* **Aim of the task**
Would you filter the listing below so that only lines with the word "agent" remain?

▬▬▬▬▬▬▬▬▬▬

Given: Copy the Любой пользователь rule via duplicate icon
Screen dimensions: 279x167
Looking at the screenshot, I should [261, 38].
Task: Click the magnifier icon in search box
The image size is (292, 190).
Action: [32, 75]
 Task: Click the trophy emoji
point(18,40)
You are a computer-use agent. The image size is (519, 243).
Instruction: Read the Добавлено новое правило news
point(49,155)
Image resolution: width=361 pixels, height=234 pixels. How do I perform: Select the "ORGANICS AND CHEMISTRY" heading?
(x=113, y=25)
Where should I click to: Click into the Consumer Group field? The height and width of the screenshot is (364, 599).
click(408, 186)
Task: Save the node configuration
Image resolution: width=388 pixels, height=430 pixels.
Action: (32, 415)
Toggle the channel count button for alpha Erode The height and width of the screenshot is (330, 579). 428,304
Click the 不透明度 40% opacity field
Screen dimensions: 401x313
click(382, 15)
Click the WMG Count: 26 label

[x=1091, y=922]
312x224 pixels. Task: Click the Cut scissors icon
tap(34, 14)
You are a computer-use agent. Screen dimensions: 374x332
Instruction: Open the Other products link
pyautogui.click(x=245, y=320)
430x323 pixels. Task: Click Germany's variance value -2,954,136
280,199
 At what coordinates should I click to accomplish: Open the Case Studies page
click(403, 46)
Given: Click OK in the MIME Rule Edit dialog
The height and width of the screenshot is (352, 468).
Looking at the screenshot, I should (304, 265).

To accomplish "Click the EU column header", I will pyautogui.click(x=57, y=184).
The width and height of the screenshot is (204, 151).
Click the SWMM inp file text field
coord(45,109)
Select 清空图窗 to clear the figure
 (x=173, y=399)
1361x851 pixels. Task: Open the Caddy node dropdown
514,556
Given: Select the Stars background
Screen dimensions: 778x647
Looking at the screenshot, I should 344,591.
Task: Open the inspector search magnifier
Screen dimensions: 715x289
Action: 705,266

▬▬▬▬▬▬▬▬▬▬

* **Reply**
You are a computer-use agent. The image size is (519, 243).
You are a computer-use agent. Screen dimensions: 374x332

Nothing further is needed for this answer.